=== 所给文段 ===

转载法律内参2023-11-0311290

律师受委托为涉嫌组织、领导传销活动罪被告人廖某辉等进行辩护案

【案情简介】
律师受委托为涉嫌组织、领导传销活动罪被告人廖某辉等进行辩护案

2017年1月份,被告人张某玲、廖某辉、刘某丁商议合作组建一个网络传销平台。张某玲负责平台的市场推广,占股78%;廖某辉以技术入股,占股15%;刘某丁负责平台的财务、第三方支付业务对接和维护,占股7%。被告人廖某辉与张某玲商议,决定按美国QUANTLAB公司的官网网站的模式设计传销平台,将该平台取名叫QL量化券商平台(后改名为QCMG、YTB-X平台,以下均简称“QL平台”),制造与美国QUANTLAB对接的假象。被告人廖某辉通过美国GODADDY域名服务商平台抢注了www.quant lab.vip作为QL平台官网域名后,联系了郑州某科技公司,由该公司设计、开发QL平台。张某玲安排张某兵负责整个平台的进出券和资金收付,张宝某负责平台财务统计及第三方交易财务核算,周某静负责平台客服工作。

=== 给定数据行 ===

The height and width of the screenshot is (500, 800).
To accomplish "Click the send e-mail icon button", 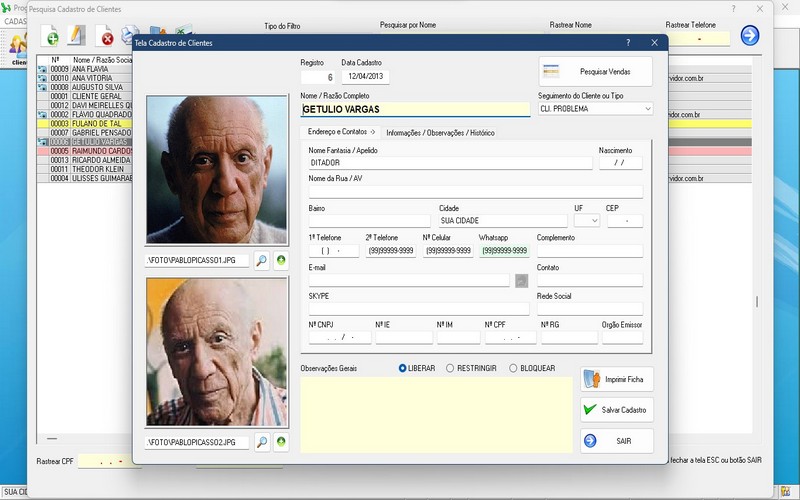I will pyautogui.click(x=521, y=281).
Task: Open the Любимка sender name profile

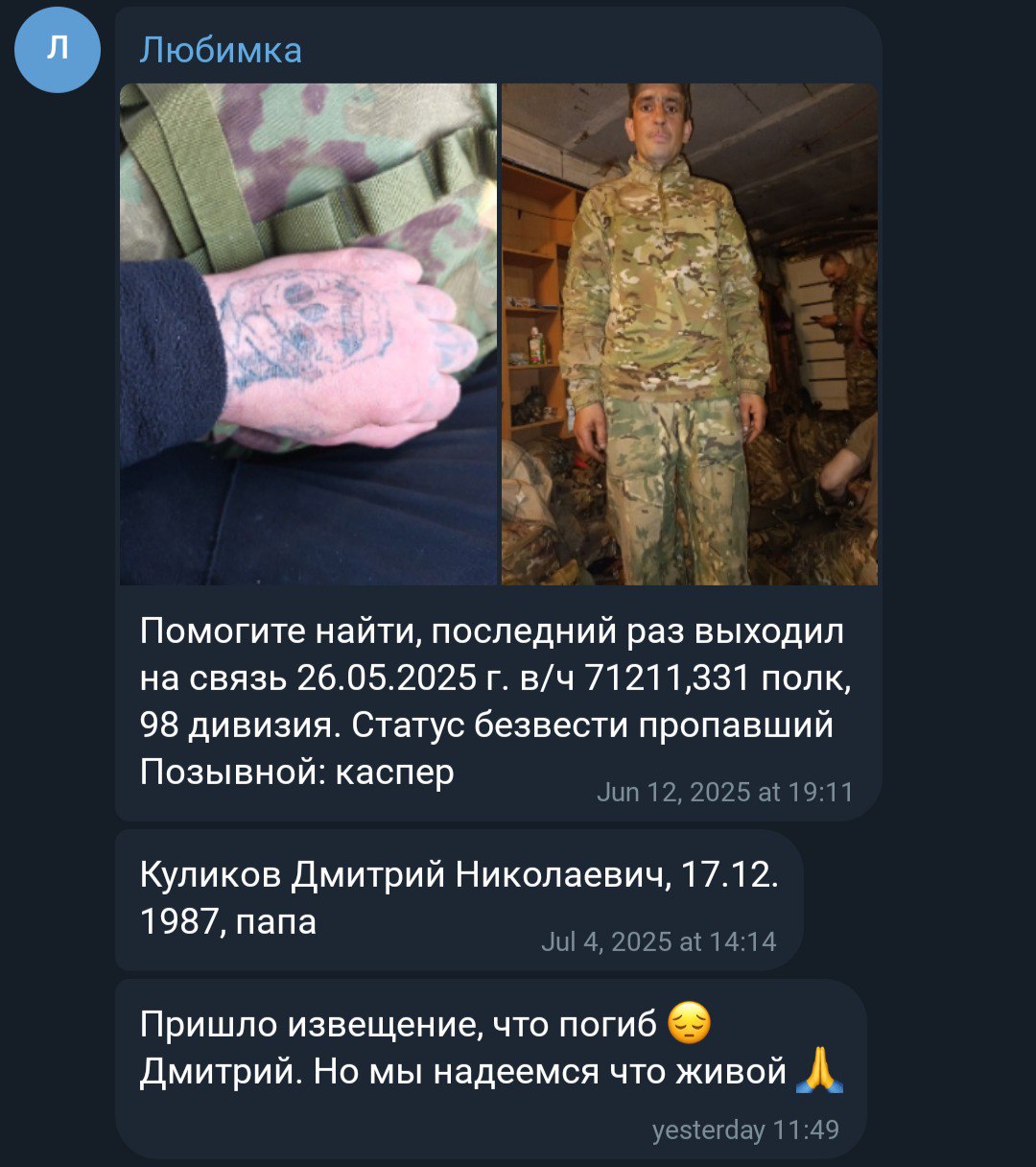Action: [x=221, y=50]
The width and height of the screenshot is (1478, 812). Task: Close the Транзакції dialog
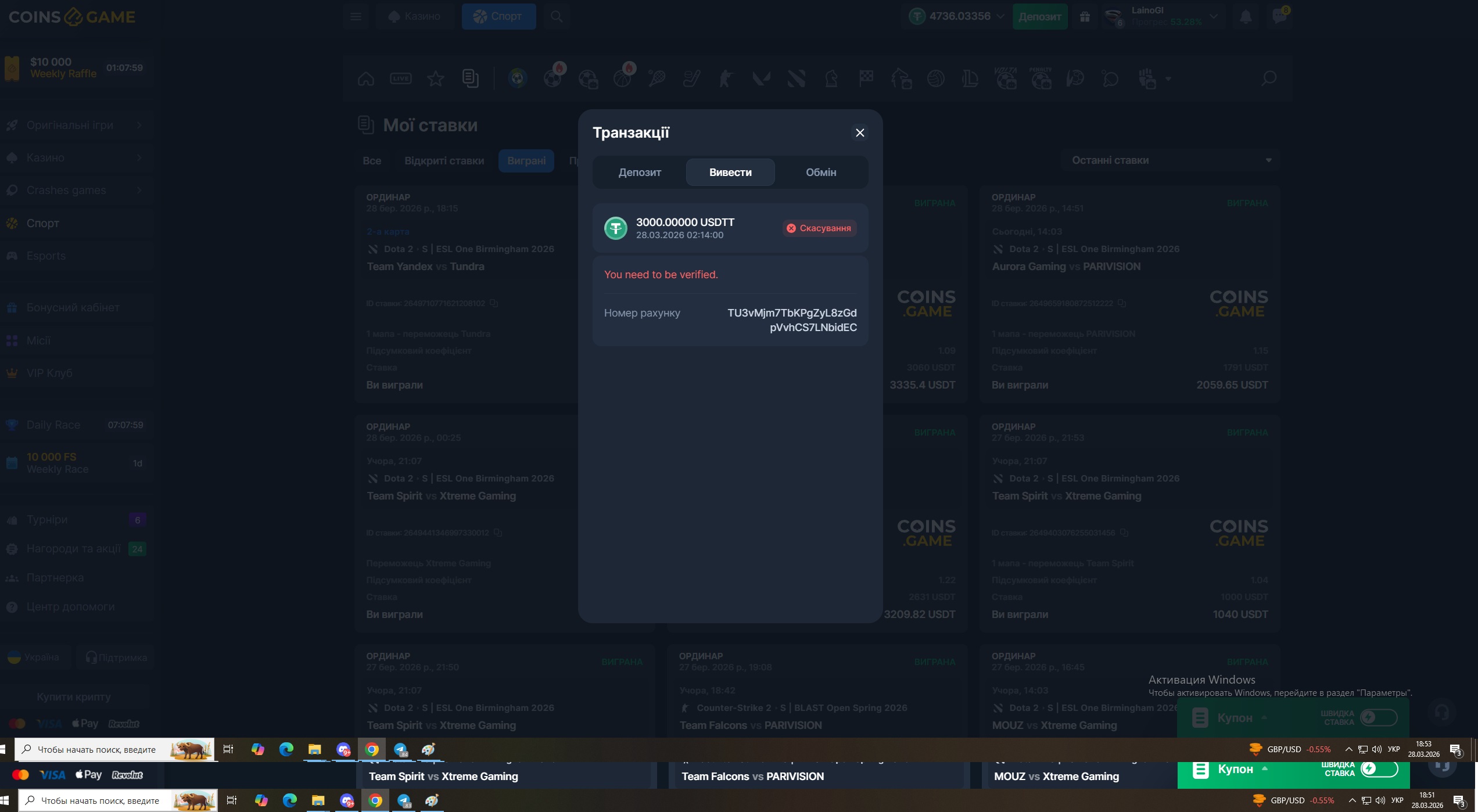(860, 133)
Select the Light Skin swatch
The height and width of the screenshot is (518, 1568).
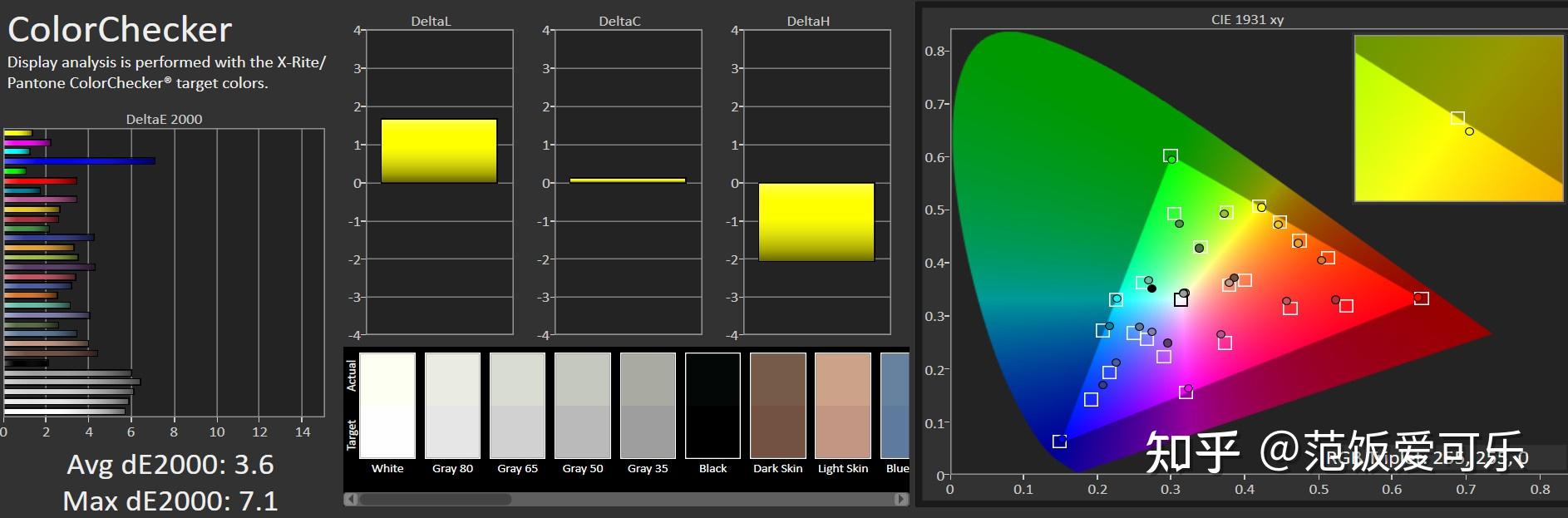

===

> [练习题目 1] 用两句话概括所给文段的内容。
> [练习题目 2] 数一数给定数据行中共有几行含有字符串“Task”,只写出数字。

> [参考答案 1] 2017年1月,张某玲、廖某辉、刘某丁商议合作组建网络传销平台,三人分别负责市场推广、技术和财务等方面,分别占股78%、15%和7%。廖某辉与张某玲决定仿照美国QUANTLAB公司官网的模式设计QL平台,廖某辉抢注域名后联系郑州某科技公司开发平台,张某玲则安排张某兵、张宝某、周某静分别负责资金收付、财务核算和客服工作。

> [参考答案 2] 2